Watch: 2011's Top 10 Hot 100 Countdown, with Exclusive Chart Trivia
Watch: 2011's Top 10 Hot 100 Countdown, with Exclusive Chart Trivia

THE BOYS OF 'SUMMER': To paraphrase one of his hits, Richard Marx keeps coming back to No. 1.

Marx, who penned all three of his Hot 100 No. 1s - 1988's "Hold On to the Nights" and 1989's "Satisfied" and "Right Here Waiting" - collects his third leader as a songwriter on Country Songs, as Keith Urban's "Long Hot Summer," which the pair co-authored, ascends 3-1.

Marx previously co-wrote Urban's six-week Country Songs No. 1 "Better Life," which began a six-week reign six years ago this week, and, prior to Marx's breakthrough as an artist, Kenny Rogers' 1985 topper "Crazy."

With the coronation of "Summer," Marx has written No. 1s on Billboard song charts in each of the last four decades.

Here is a look at Marx's 14 compositions to rule Billboard song rankings:

"What About Me" (Kenny Rogers with Kim Carnes and James Ingram), Adult Contemporary, 1984
"Crazy" (Kenny Rogers), Country Songs, 1985
"Don't Mean Nothing," Mainstream Rock, 1987
"Hold On to the Nights," Hot 100, 1988
"Satisfied," Hot 100, 1989
"Right Here Waiting," Hot 100, Adult Contemporary, 1989

"Keep Coming Back," Adult Contemporary, 1991
"Hazard," Adult Contemporary, 1992

"Now and Forever," Adult Contemporary, 1994

"This I Promise You" ('N Sync), Adult Contemporary, 2000
"To Where You Are" (Josh Groban), Adult Contemporary, 2002
"Dance With My Father" (Luther Vandross), Adult R&B, 2003
"Better Life" (Keith Urban), Country Songs, 2005

"Long Hot Summer" (Keith Urban), Country Songs, 2011

"I've never been more grateful in my life, period. That I'm a songwriter first and foremost is what has sustained me," says Marx, who returned to the Adult Contemporary chart this year as an artist for the first time since 2005 with the No. 16-peaking "When You Loved Me."

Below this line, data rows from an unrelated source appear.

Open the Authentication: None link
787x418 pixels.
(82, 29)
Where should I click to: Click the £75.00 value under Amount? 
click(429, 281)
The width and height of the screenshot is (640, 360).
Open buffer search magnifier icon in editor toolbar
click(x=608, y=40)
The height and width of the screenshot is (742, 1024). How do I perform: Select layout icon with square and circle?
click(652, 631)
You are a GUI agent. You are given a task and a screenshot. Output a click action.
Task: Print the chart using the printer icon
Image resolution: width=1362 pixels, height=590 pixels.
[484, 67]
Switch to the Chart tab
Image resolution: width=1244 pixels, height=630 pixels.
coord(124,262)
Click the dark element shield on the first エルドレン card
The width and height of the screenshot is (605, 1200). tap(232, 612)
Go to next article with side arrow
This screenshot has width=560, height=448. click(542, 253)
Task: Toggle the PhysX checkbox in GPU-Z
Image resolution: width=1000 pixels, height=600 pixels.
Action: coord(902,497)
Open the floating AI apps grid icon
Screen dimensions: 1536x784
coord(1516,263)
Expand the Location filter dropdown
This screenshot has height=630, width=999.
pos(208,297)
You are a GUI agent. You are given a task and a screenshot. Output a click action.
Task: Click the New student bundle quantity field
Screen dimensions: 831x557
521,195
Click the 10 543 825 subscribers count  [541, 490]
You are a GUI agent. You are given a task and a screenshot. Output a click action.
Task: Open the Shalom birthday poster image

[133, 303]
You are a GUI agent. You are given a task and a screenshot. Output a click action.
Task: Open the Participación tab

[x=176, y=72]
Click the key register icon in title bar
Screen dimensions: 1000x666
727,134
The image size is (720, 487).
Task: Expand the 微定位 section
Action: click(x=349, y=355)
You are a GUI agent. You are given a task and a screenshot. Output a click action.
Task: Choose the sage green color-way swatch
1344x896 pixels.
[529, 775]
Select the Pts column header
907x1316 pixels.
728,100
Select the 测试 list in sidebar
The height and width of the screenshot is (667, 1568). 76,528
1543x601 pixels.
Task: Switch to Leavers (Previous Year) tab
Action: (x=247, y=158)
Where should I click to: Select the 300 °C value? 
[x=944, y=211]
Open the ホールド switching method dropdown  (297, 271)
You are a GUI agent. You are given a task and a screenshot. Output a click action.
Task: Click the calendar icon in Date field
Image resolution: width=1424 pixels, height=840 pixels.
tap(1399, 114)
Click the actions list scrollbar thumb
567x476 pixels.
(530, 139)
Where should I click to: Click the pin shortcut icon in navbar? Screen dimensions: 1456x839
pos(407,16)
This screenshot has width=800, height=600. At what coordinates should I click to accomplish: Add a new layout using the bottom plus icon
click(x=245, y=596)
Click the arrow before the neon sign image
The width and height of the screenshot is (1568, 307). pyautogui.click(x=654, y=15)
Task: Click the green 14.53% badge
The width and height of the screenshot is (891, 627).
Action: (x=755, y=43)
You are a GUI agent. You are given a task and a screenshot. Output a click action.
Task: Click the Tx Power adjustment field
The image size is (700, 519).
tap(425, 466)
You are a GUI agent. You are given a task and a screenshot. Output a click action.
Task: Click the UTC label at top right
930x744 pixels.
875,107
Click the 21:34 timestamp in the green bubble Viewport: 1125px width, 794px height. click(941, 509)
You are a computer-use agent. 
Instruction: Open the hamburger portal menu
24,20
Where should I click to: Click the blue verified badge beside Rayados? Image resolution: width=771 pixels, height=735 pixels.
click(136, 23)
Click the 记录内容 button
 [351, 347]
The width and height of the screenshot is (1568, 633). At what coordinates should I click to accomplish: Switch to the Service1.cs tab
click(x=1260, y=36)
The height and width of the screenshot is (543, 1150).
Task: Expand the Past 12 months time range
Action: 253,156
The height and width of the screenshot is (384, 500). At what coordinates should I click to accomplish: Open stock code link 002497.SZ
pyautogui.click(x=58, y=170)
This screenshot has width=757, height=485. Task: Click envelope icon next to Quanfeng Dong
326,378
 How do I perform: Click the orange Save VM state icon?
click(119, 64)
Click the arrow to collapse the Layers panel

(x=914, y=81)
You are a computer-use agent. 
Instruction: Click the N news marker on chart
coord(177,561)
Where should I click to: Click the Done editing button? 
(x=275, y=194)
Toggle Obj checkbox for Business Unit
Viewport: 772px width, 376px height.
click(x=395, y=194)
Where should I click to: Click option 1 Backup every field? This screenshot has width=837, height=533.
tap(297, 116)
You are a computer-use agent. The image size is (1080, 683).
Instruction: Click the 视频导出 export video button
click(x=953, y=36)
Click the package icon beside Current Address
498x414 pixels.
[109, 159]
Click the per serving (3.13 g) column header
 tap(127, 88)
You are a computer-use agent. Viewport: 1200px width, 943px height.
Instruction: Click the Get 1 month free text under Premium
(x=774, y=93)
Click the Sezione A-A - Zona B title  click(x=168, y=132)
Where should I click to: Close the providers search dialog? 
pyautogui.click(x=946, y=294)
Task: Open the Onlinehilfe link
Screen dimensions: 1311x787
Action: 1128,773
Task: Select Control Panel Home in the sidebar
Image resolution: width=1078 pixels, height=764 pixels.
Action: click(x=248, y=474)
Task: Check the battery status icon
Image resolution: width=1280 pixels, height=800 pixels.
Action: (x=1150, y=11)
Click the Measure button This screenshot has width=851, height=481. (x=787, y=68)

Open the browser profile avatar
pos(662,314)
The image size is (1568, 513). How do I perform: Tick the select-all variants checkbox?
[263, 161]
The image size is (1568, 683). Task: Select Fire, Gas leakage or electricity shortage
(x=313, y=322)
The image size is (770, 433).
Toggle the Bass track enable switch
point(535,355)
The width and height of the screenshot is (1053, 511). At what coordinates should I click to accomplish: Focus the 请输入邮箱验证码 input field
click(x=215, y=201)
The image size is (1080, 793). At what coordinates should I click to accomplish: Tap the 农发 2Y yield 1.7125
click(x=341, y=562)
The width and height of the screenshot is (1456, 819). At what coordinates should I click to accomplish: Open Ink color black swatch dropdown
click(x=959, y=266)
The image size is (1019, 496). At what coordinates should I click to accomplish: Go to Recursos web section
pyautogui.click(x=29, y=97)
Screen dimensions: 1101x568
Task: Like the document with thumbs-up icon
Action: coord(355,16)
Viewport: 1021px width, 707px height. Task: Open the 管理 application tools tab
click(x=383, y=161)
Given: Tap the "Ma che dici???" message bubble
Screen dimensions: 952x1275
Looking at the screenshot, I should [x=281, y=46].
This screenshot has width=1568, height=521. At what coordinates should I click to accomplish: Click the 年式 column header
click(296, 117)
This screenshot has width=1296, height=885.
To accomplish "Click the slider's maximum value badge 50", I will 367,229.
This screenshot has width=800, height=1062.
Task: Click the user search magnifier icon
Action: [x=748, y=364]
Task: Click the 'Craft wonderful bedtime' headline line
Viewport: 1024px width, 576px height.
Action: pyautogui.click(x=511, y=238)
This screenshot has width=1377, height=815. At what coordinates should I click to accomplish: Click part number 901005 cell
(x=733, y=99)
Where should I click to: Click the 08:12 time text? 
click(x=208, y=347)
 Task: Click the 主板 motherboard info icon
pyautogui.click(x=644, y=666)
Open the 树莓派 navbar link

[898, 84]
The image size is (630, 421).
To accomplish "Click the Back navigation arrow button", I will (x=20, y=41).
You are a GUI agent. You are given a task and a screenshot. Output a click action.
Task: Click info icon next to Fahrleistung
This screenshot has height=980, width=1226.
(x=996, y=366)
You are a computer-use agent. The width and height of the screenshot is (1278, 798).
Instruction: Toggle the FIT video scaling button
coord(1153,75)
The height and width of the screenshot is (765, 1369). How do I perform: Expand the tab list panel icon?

"If I'd just been a singer or just a musician, my career would probably have been over a long time ago. But, as a songwriter, I am able to deliver what everybody needs.

"We can talk about downloading or about record companies being too big for their britches, but if people stop writing songs, none of that matters."